The Gator standard, Mullen said, consists of relentless effort from the team and fans, passion, pride, and how the team acts on and off the field. The expectation is to “win at everything we do,” he said.
“If there’s any team in the country that’s outworking us, then don’t expect to win a championship,” Mullen said. “You’ve got to be the hardest working team in the country if you want to win. Our guys have really bought into that. In every sense, they’ve bought into it.”
As Mullen made his plans clear, he made a point to bring up his intentions for the fans. The fans, he said, are crucial to turning the team around. They provide a home team advantage, and they make every team afraid to play in The Swamp.
“We have to change the way we think a little bit. If what we’re doing isn’t working, we’ve got to change the way we think,” Mullen said. “If you can change what you think, then you get a chance to change what you believe. When you change what you believe, you can change what you expect. Once you change what you expect, then you change the results you’re going to see.”

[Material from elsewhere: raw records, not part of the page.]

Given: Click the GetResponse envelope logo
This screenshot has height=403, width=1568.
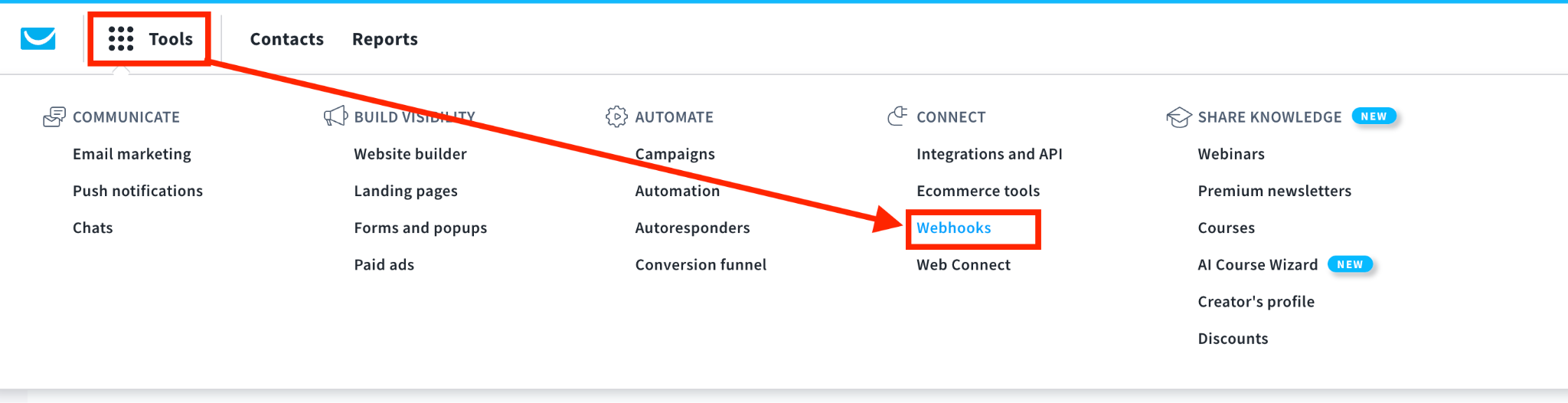Looking at the screenshot, I should [x=38, y=38].
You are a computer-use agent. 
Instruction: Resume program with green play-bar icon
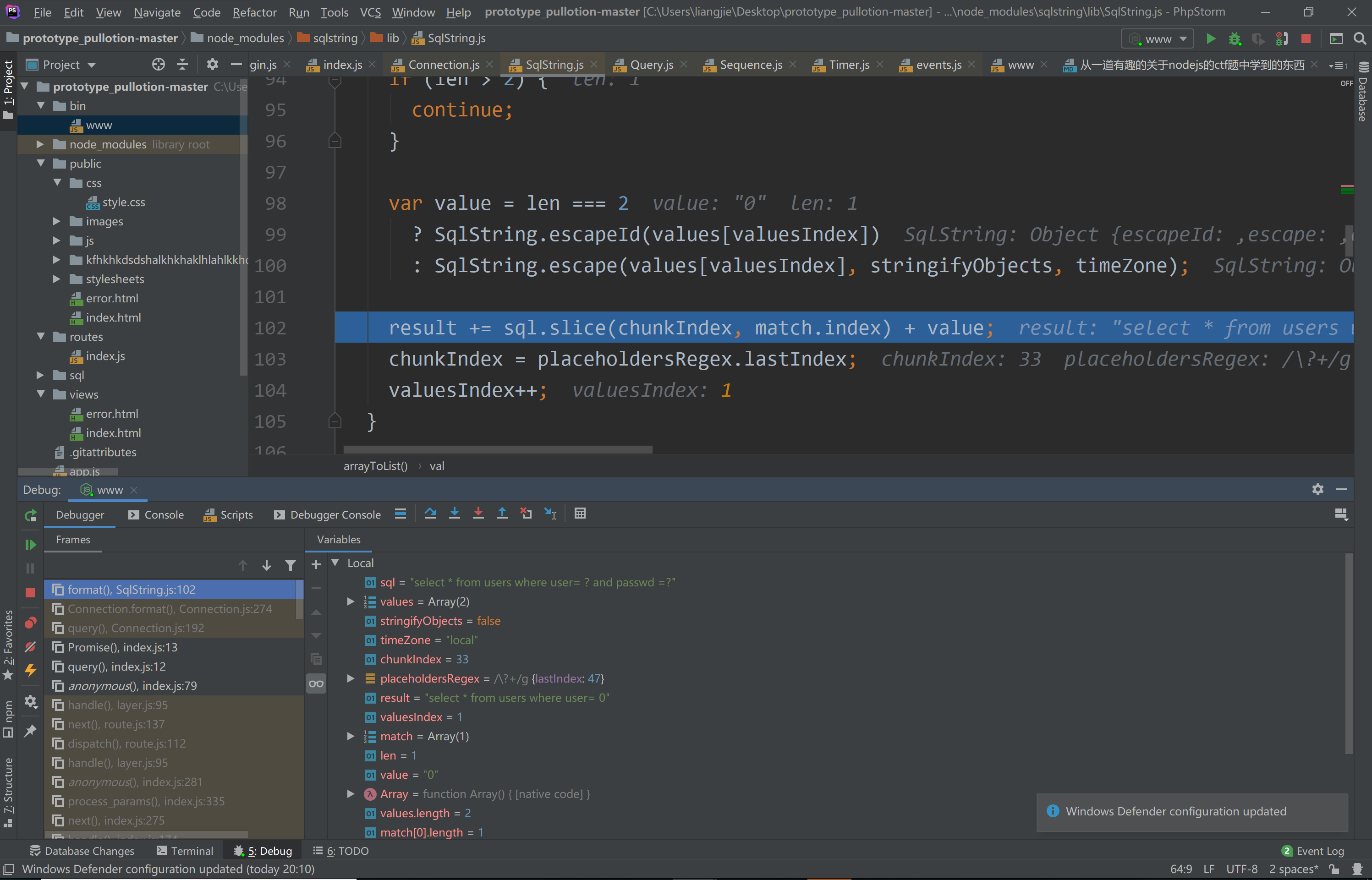(x=30, y=545)
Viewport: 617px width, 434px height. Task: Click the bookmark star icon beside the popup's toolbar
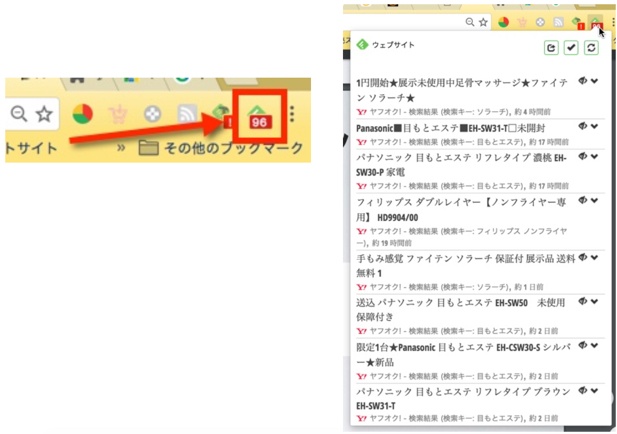coord(483,21)
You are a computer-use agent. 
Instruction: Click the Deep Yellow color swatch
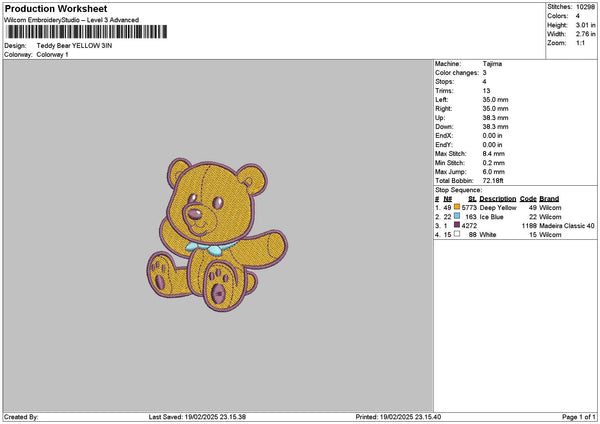(x=458, y=207)
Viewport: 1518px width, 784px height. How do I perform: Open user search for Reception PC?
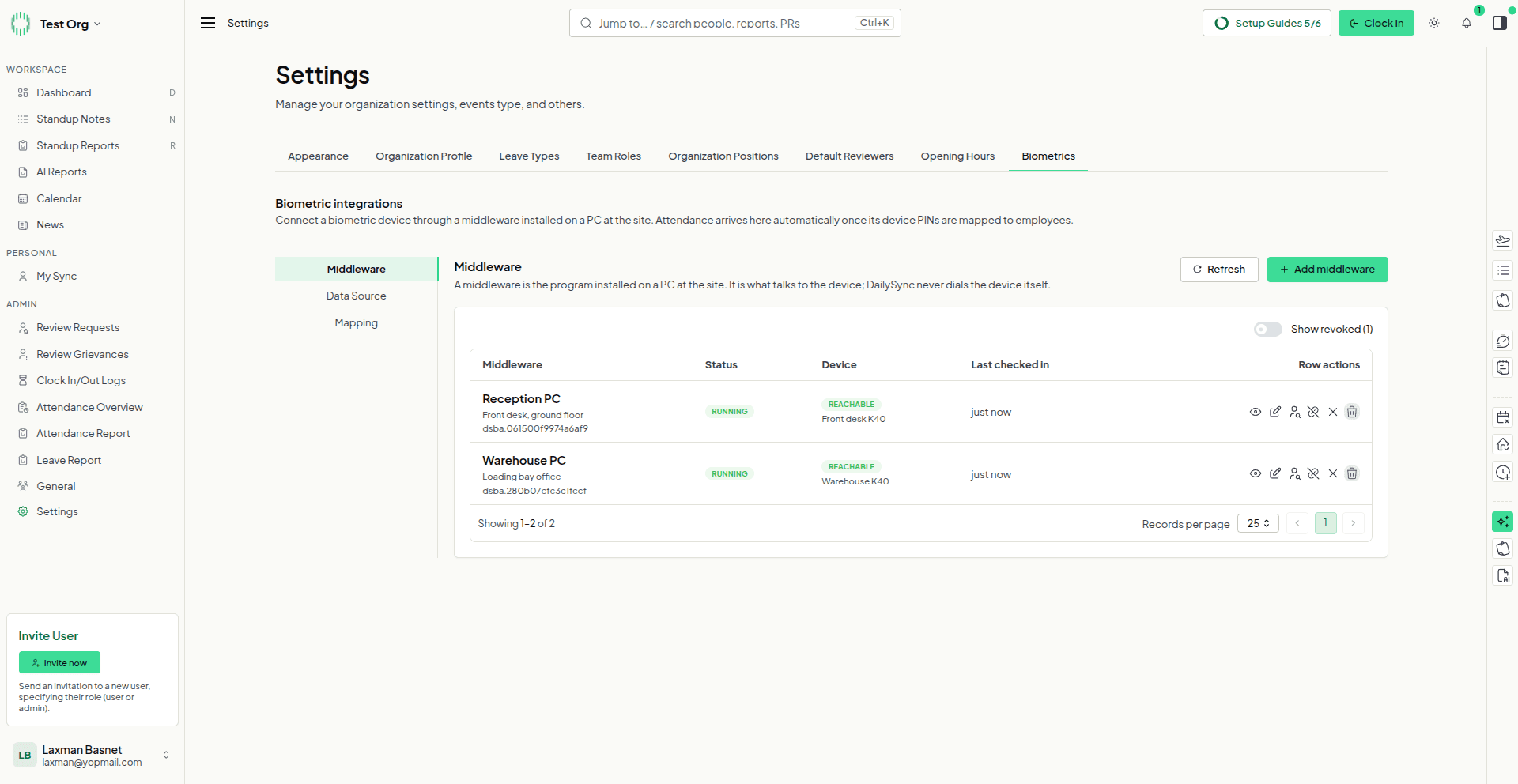point(1294,412)
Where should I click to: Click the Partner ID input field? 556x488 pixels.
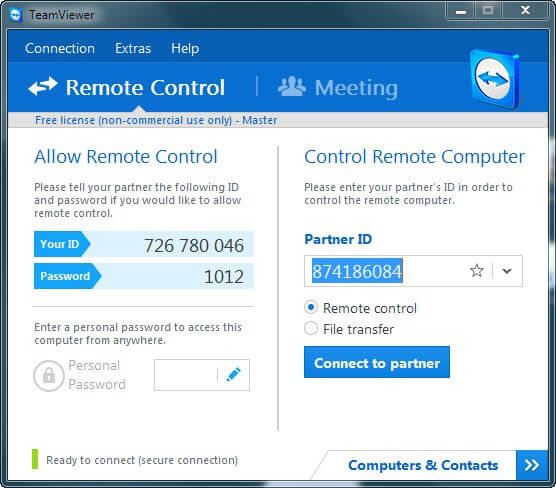386,271
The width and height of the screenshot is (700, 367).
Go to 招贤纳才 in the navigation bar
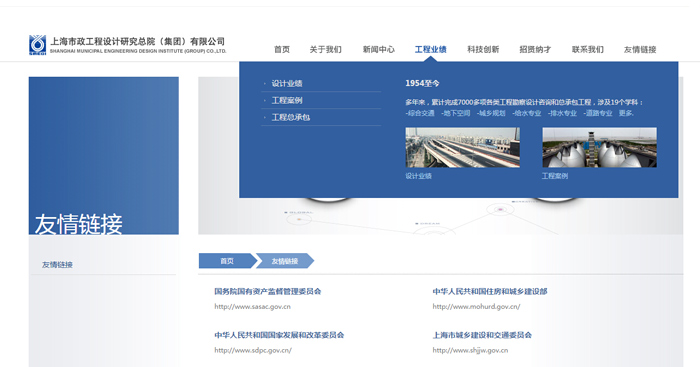coord(535,50)
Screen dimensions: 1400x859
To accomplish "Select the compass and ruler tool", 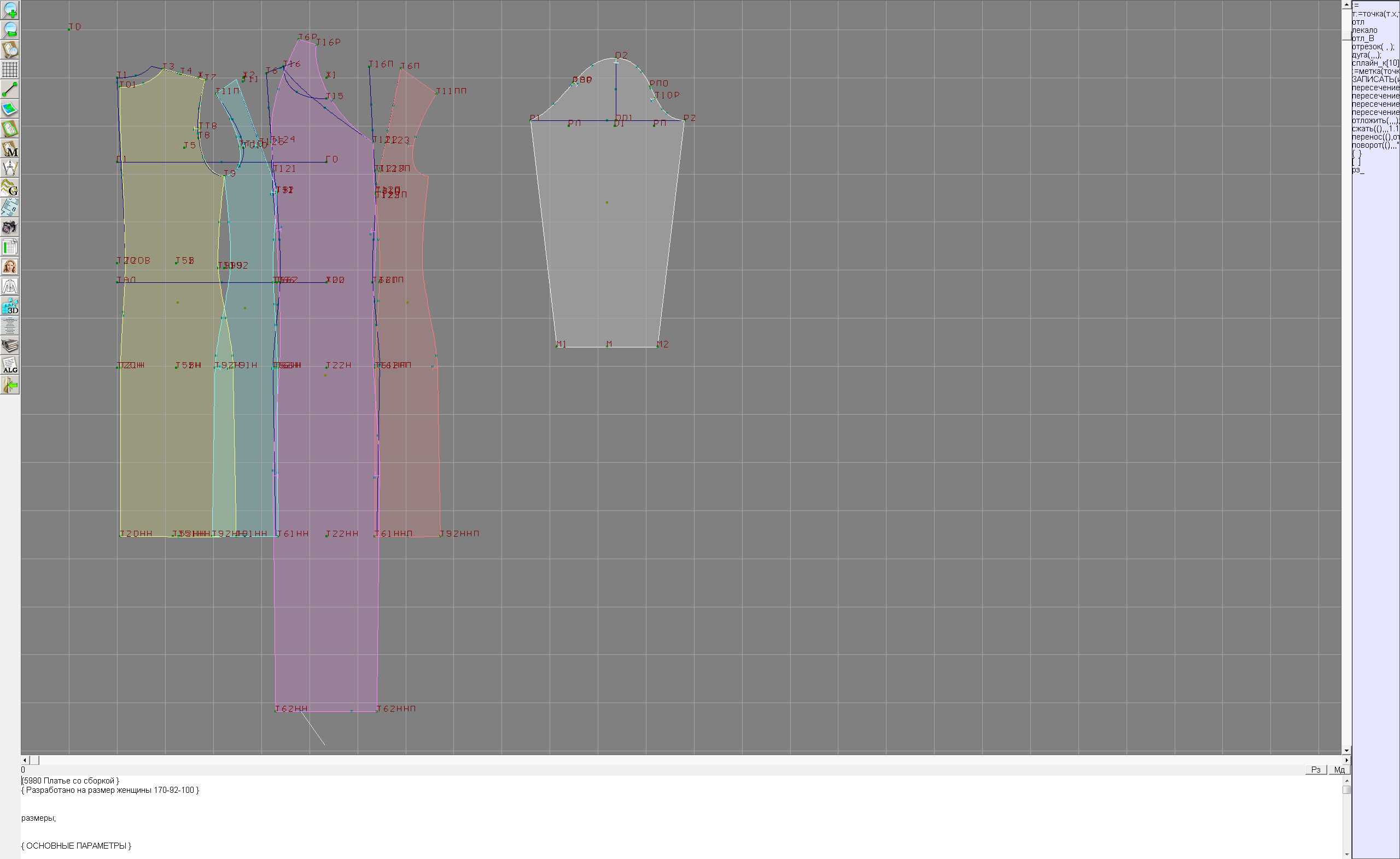I will pos(10,169).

Another concern for Gator fans is the bitter Florida/Georgia rivalry. Kirby Smart’s Bulldogs slaughtered the Gators this season, which is unacceptable by any standard. This was one of the first questions asked by a fan at Mullen’s event.
“Making it to one SEC championship doesn’t make you a dominant program,” Mullen said. “Two of the last three years, we’ve still been in the SEC championship game. Even a blind squirrel finds a nut every once in a while.”